Personal information
- Born: 10 June 1939
- Died: 5 June 2017 (aged 77)

Sport
- Sport: Field hockey

Medal record
Men's field hockey
Representing Great Britain
Olympic Games
| Gold medal – first place | 1988 Seoul | Team competition |
| Bronze medal – third place | 1984 Los Angeles | Team competition |
Champions Trophy
| Bronze medal – third place | 1978 Lahore | Team competition |

= Roger Self =

British field hockey player (1939–2017)

Roger Douglas Self (10 June 1939 – 5 June 2017) was a hockey international coach and manager, who was the team manager of the Great Britain national field hockey team thet won the gold medal at the 1988 Summer Olympics.

== Biography ==
Self played club hockey for Redditch and Worcestershire but his career as a player was unremarkable.
However, the Welsh team manager Tony Bannister recognised his coaching ability and recruited Self to help coach the Welsh team that participated at the 1970 Men's EuroHockey Nations Championship in Brussels. He later managed and coached Wales at the 1974 Men's EuroHockey Nations Championship in Madrid and hoped to be chosen as the Great Britain coach for the 1976 Summer Olympics in Montreal.
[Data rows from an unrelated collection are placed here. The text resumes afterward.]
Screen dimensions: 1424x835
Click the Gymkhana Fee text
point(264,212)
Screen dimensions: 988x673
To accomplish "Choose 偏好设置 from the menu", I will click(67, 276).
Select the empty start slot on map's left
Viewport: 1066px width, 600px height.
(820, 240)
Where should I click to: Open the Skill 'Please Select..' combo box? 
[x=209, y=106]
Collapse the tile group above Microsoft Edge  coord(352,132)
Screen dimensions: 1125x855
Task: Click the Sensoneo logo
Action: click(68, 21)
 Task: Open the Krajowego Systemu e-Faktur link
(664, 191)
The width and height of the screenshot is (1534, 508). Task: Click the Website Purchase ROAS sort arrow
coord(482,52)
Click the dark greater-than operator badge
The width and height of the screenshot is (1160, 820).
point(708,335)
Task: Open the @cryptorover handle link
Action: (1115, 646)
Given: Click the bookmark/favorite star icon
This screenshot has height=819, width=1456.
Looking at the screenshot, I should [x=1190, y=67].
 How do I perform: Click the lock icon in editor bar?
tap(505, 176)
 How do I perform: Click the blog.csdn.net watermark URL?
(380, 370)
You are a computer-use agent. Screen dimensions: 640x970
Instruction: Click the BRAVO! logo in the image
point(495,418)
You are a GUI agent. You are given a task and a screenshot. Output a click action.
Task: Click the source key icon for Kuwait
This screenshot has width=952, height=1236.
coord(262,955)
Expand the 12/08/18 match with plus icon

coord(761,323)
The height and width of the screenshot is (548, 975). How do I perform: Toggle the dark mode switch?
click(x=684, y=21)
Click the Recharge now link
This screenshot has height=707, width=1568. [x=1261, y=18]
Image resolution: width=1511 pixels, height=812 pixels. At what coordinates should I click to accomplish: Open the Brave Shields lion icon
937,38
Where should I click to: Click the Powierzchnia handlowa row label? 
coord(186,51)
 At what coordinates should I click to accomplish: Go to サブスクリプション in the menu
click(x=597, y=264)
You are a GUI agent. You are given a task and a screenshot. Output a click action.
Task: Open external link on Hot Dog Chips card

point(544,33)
He was subsequently overlooked and then stepped down as the Welsh manager in 1977, to concentrate on his role at Southgate Hockey Club.

At Southgate, he steered the team to EuroHockey Club Champions Cup glory for three successive years in 1976, 1977 and 1978.

The success led the Great Britain hockey board to appointing Self as the coach for inaugural 1978 Men's Hockey Champions Trophy, in Lahore, Pakistan and the team secured a bronze medal. Self was to miss the Olympics for second time when the Great Britain team for the 1980 Olympic Games in Moscow did not attend due to the boycott.

Four years later Self and Great Britain received a late call for the 1984 Summer Olympics in Los Angeles and he finally got to attend an Olympic Games. He brought in David Whitaker as coach and the team secured a bronze medal.

The bronze medal was unexpected and as a consequence Self was in charge of Great Britain for the 1988 Summer Olympics and the gold medal win thereafter. After managing and coaching, he became involved in the administration of the sport. In 2004, he was appointed the GB Hockey board president. In 2007 he resigned his presidency from Great Britain Hockey.

Outside of hockey, he was a physical education teacher in Worcestershire before changing career and becoming an independent financial advisor.